Patriot Position

Police departments in South Carolina have made millions of dollars by seizing money and property from citizens in the past three years. The justification is that criminals shouldn’t keep their dirty money, but often, law enforcement isn’t taking money from hardened criminals.

Under current law, a criminal conviction is not necessary for police to seize someone’s money or property. In fact, a criminal charge is not even necessary. If you’re pulled over for speeding, a police officer can take your money and any number of items that they wish.

For example, an investigation by The Greenville News revealed that in 2016, police took $29,000 from a man’s car after he was speeding on the interstate. The same investigation revealed that police seized $4,670 from a woman after she dropped off her friend, who was wanted in a drug distribution investigation. Both of these cases were completely legal.

The people of South Carolina could play an important role in ending this practice. There is currently a bill in the South Carolina legislature that would abolish civil forfeiture and replace it with criminal forfeiture. The bill would require a felony conviction before law enforcement could seize money and property. It would also stop police from using the money for their own budgets, and instead, they would have to put the money into the state’s general fund.

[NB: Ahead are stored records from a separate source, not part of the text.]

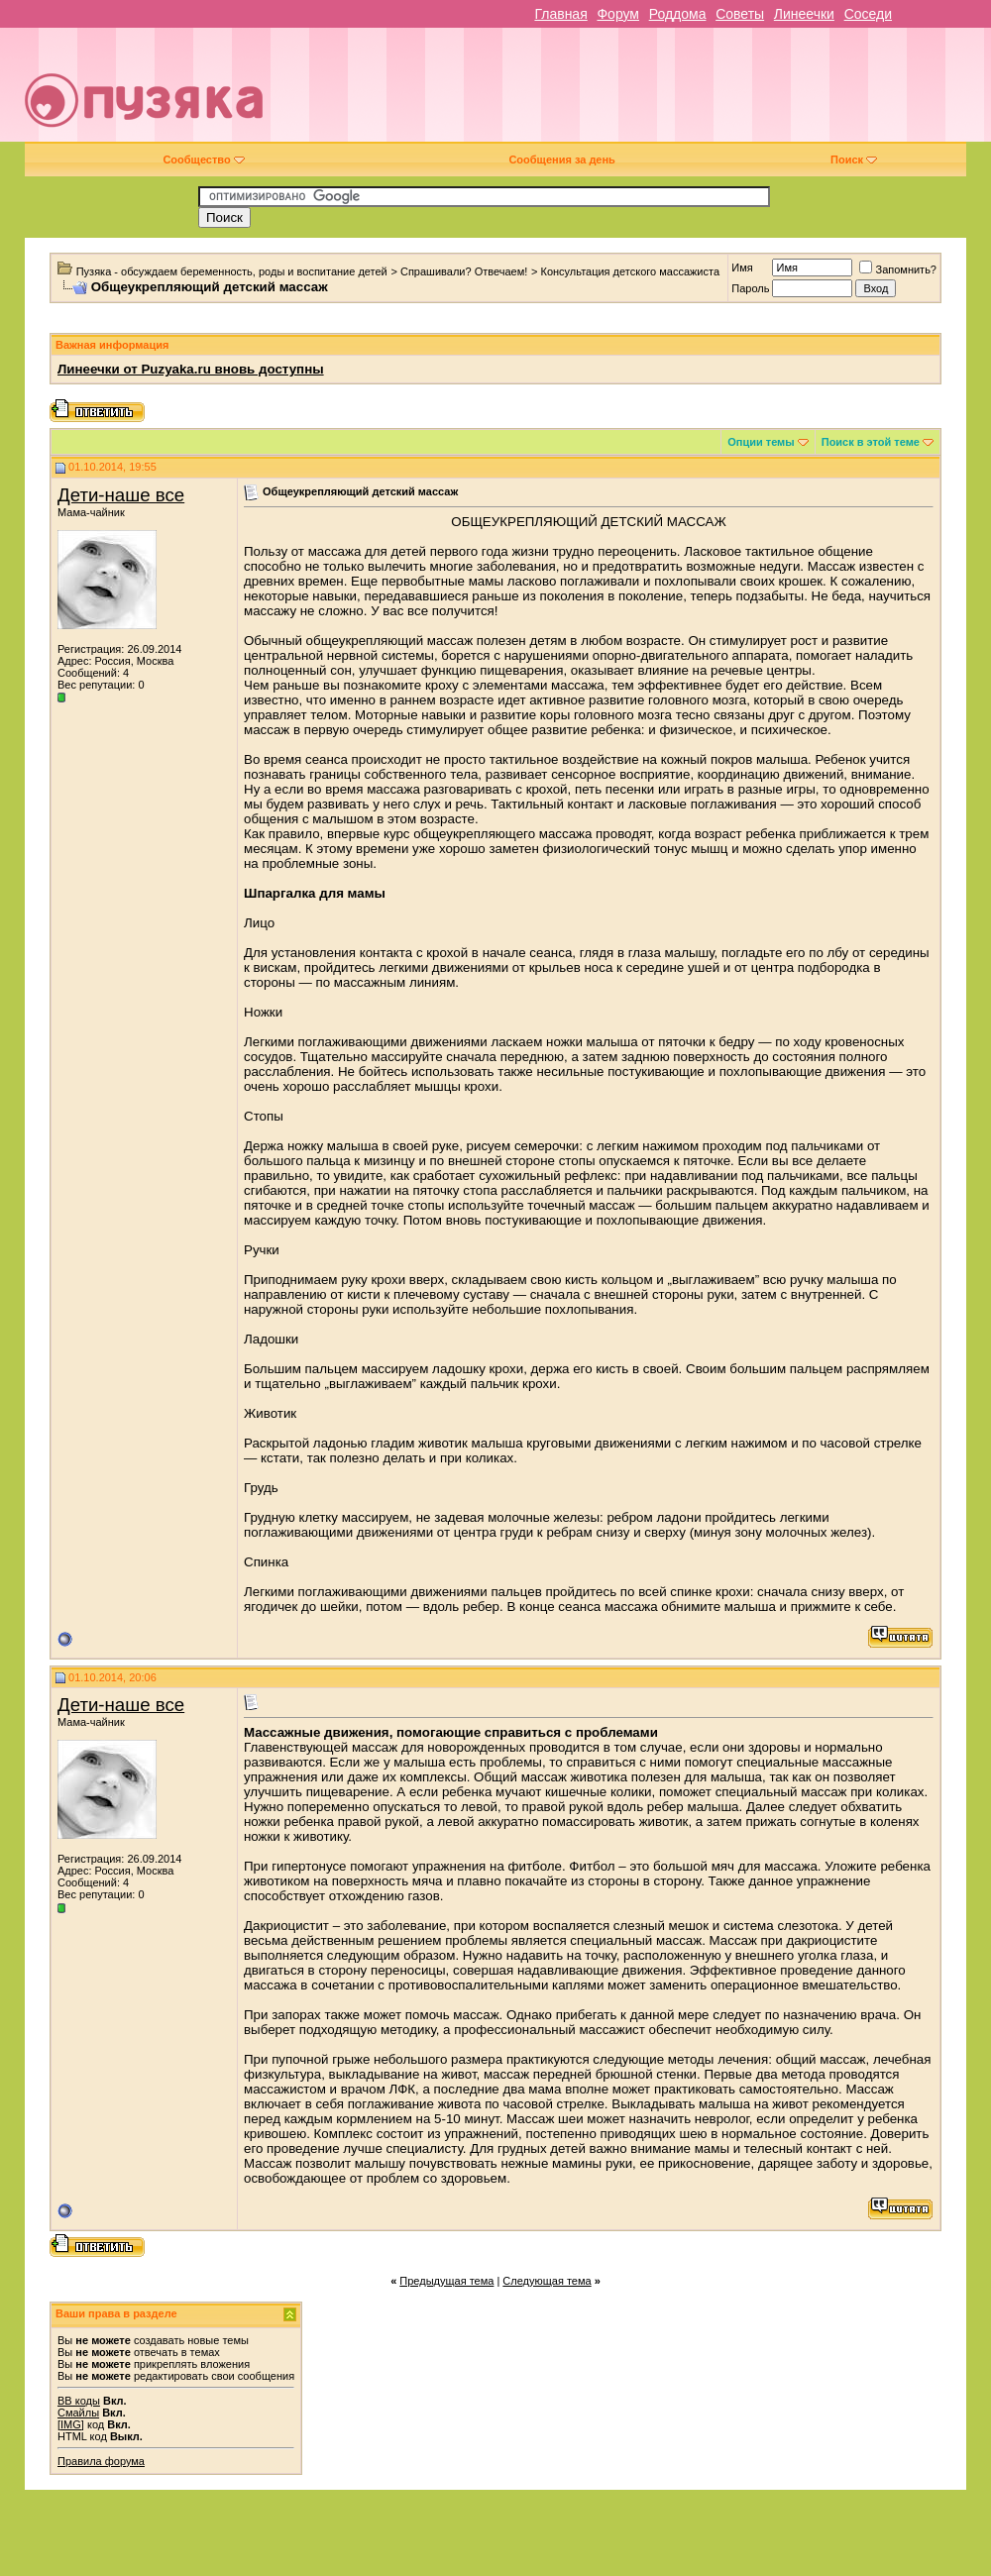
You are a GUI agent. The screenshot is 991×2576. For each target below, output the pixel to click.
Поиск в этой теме (871, 442)
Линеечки (804, 14)
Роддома (678, 14)
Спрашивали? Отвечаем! (463, 271)
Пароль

Police shouldn’t be able to just take any amount of money that they feel like. In many of the cases investigated by The Greenville News, the people who had their property taken weren’t even convicted of a crime. If no criminal conviction is needed, police are allowed to basically walk into any home they wish or stop any car that they want and take people’s personal property; just because they felt like it.

At what point does this end? Where is the line drawn to stop this? Police should not be able to claim someone else’s money and use it however they please. With the current rules of civil forfeiture, police can basically claim money and then go off on an all-expense-paid trip to Disney World.  How is this legal? How is it that we as U.S. citizens have allowed this to be accepted?

This isn’t just a problem that s being faced in South Carolina. It is something that states throughout the country are facing.

Really, this issue seems to fall into the category of unlawful search and seizure, which begs the question of what policies should be in place to ensure that money coming from criminal activity is justly repurposed. Actually, there are a number of concerns surrounding civil forfeiture beyond the monetary ones. For example, the findings of The Greenville News showed that many of the instances of these seizures – 65 percent, in fact – are targeted toward black men, with their chances of reclaiming their property being far below that of others.

When we first discovered that this was being debated in the South Carolina legislature, we were unnerved, because currently, we are vulnerable to yet another potential abuse of power in our country. So we would like to encourage you to take action and call your representatives and tell them your thoughts on the current bill. It’s time for South Carolina to make a positive change and do what it can to protect innocent people.